2025 has been eventful through the first 3 months and the headlines are still coming in fast. In the early days of April, we have seen a global tariff policy announced by the Trump administration that imposed significant “reciprocal” tariffs based on trade deficits leading to responses by those countries ranging from retaliatory to wanting to negotiate. Global markets have sold off in response to the higher than feared policy and an unclear path forward in the coming months. We anticipate continued market volatility in the near term as investors await further clarity on these economic policies.
Portfolio Commentary
Equity Sleeve: We continue to maintain a mix of active and passive strategies across our equity exposures. While international equities look attractive with the backdrop of lower relative valuations and potential persistence of a weakening dollar, we still favor a domestic tilt to US Stocks. We are allocating more to Value and equity funds that exhibit a defensive bias as we navigate near term policy uncertainty. Relative to broad Large Cap Equity benchmarks, we are overweight mid and small cap stocks.

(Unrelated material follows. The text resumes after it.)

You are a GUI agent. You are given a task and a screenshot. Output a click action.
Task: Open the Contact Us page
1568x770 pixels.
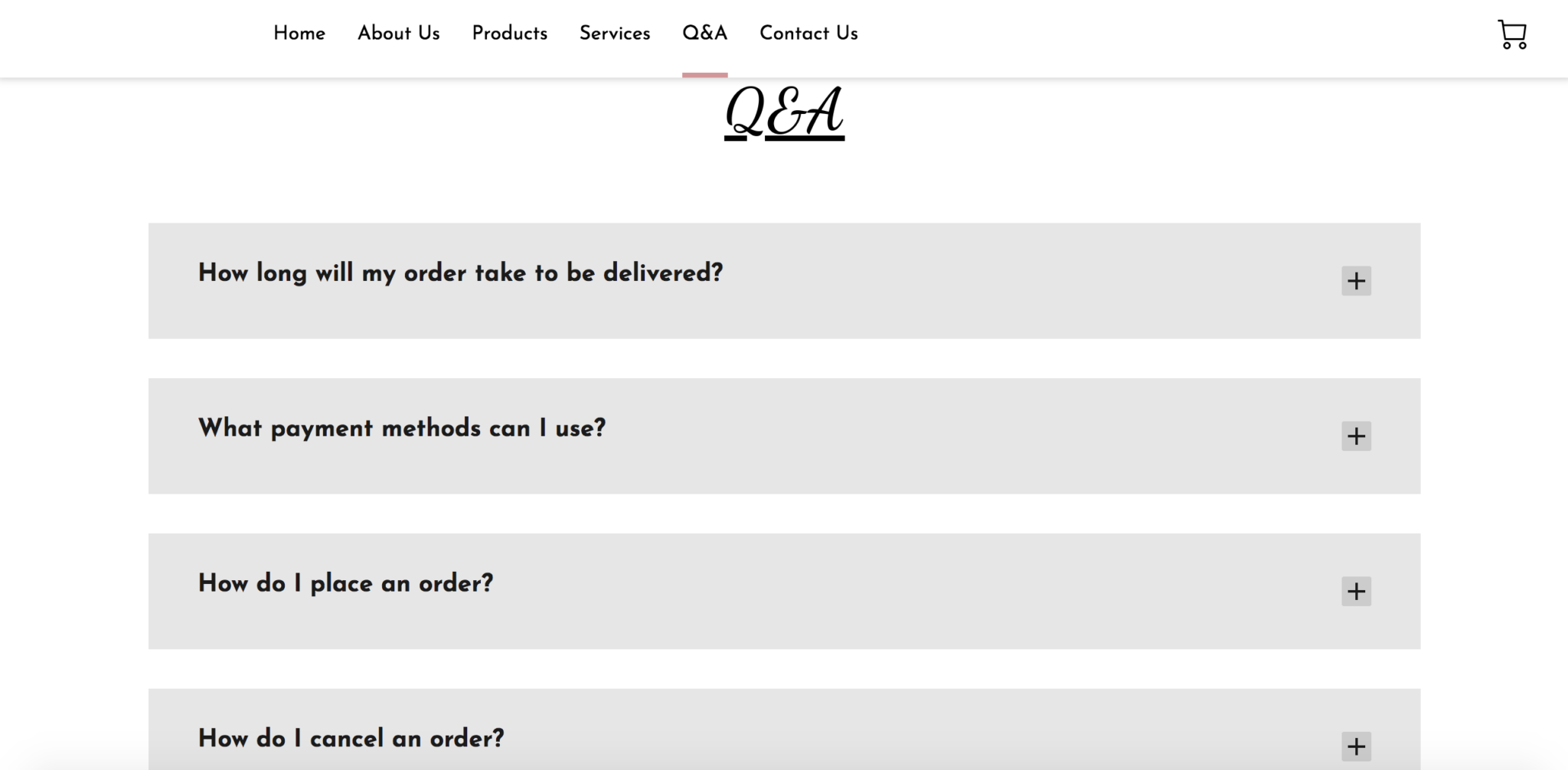pyautogui.click(x=808, y=34)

Fixed Income Sleeve: Fixed Income continues to experience volatility as markets anticipate how many Fed cuts, we can expect in 2025. In the aftermath of significant inflation and a historically fast rate hiking cycle, fixed income has proven to be a helpful defensive ballast in portfolios during the tariff environment we’ve been experiencing the last few weeks. However, potential risks within credit markets and rate volatility remain. We will continue to rely on active managers to help navigate a changing rate and credit environment.

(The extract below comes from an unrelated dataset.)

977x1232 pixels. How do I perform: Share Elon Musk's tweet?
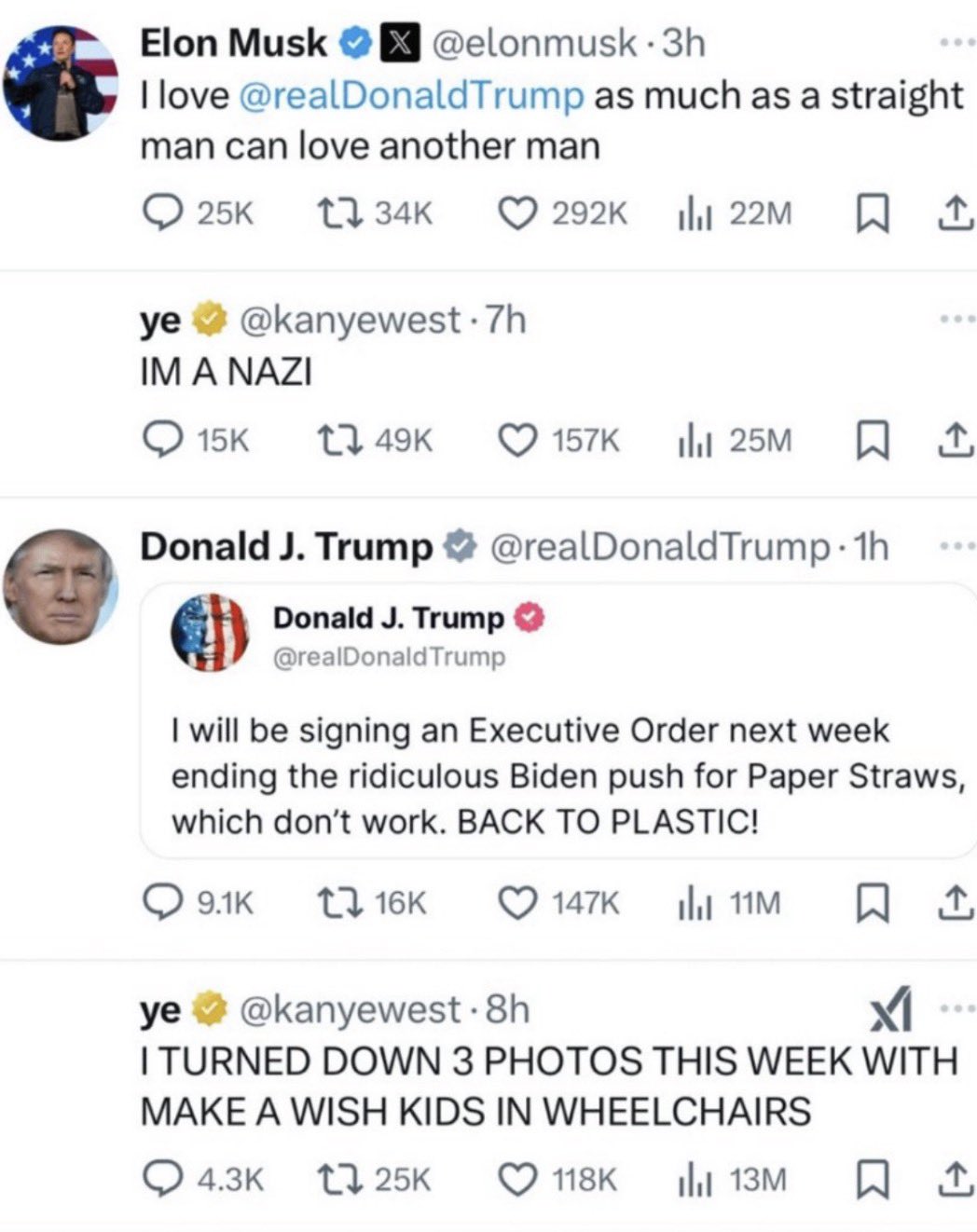point(953,215)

Alternatives Sleeve: To further diversify the fixed income portion of portfolios, we use a blend of diversified, balanced, and active managers designed to help navigate choppy markets. This strategy is meant to complement, not replace traditional fixed income as we aim to produce meaningful real returns while maintaining the primary focus of fixed income which is diversification from stock volatility. Included in this sleeve are strategies that use options to either reduce portfolio volatility, generate income, or both.

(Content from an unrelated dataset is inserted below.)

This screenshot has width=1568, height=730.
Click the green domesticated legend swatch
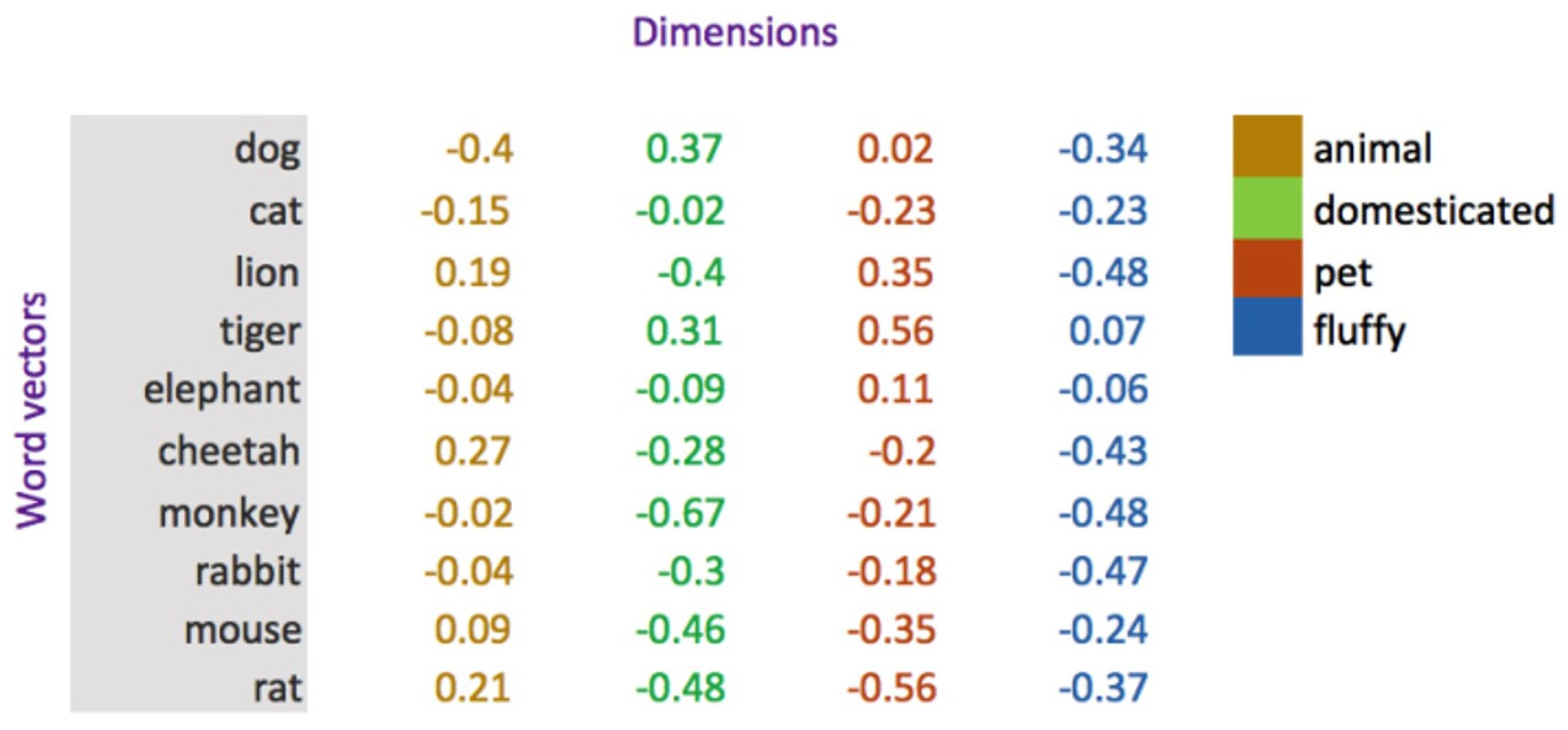tap(1267, 208)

Securities and advisory services offered through LPL Financial, a registered investment advisor, Member FINRA/SIPC
The commentary in this report is not a complete analysis of every material fact in respect to any company, industry, or security. The opinions expressed here are not investment recommendations, but rather opinions that reflect the judgment of Horizon as of the date of the report and are subject to change without notice. Forward-looking statements cannot be guaranteed. We do not intend and will not endeavor to provide notice if or when our opinions or actions change. This document does not constitute an offer to sell or a solicitation of an offer to buy any security or product and may not be relied upon in connection with the purchase or sale of any security or device.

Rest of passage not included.